PyTorch collate_fn and Python zip function

Part of the article is generated by [ChatGPT]

collate_fn

This post records about the collate_fn from torch.util.data.DataLoader and the python built-in function zip.

Each batch, the dataloader collects batch_size number of items. They are picked from the dataset one by one. So currently, the batch data is [(data1, target1), (data2, target2), ..., (dataN, targetN)].

The default collate_fn would change it into [torch.tensor([data1, data2, ..., dataN]), torch.tensor([target1, target2, ..., targetN])].

However, in some NLP tasks, the data is not in the same length. So we need to apply torch.nn.utils.rnn.pad_sequence to make each data same length (usually the maximum length in this batch). A typical implementation is:

def collate_fn_train(batch):
    x, y = zip(*batch)
    x_pad = pad_sequence(x, batch_first=True)
    # y = torch.Tensor(y) # optional
    return x_pad, y

zip and *

What does the zip do in the above function?

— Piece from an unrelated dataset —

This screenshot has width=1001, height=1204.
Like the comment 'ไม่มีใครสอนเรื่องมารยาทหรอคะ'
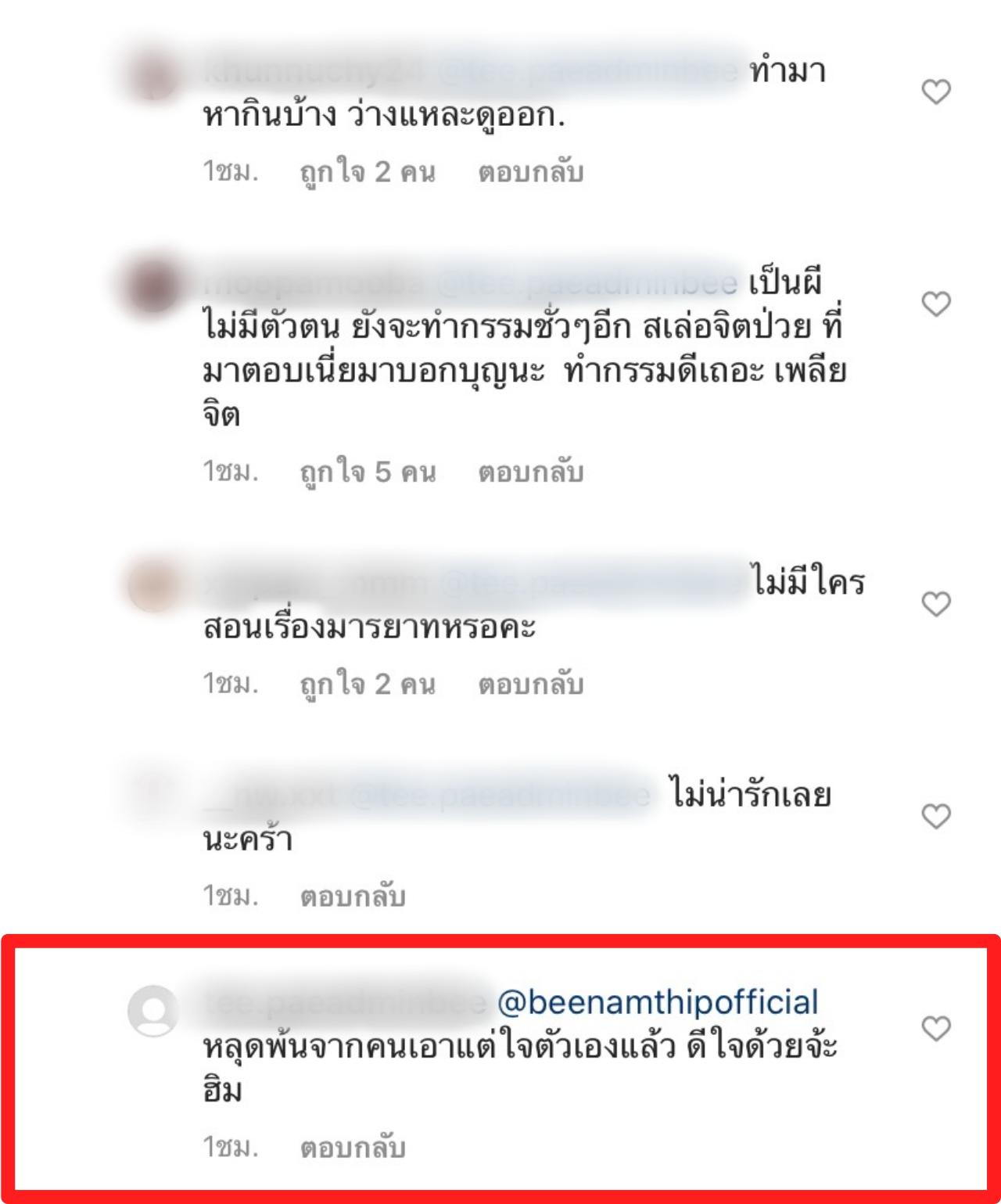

The zip() function in Python is a built-in function that takes one or more iterables (such as lists, tuples, or strings) and “zips” them together, returning an iterator of tuples where the i-th tuple contains the i-th element from each of the input iterables.

a = [1, 2, 3]
b = ['a', 'b', 'c']
c = [True, False, True]

zipped = zip(a, b, c)

print(list(zipped))
# OUTPUT
[(1, 'a', True), (2, 'b', False), (3, 'c', True)]

What is the *?

In Python, the asterisk (*) symbol can be used to unpack iterables like lists or tuples. When used in this way, the asterisk is sometimes called the “splat” operator or the “unpacking” operator. The unpacking operator is used to extract the individual elements from an iterable and assign them to separate variables.

my_list = [1, 2, 3]
print(*my_list)
# equals
print(1, 2, 3)
# OUTPUT
1 2 3

So, what is the x, y = zip(*batch)?

First, batch is [(data1, target1), (data2, target2), ..., (dataN, targetN)].

*batch would unpack the outmost list, to be zip((data1, target1), (data2, target2), ..., (dataN, targetN)). The result would be two tuples, [data1, data2, ..., dataN] and [target1, target2, ..., targetN]. The former one is assigned to x and the other is assigned to y.

In this way, we get separate data structure, that contains all data and target respectively.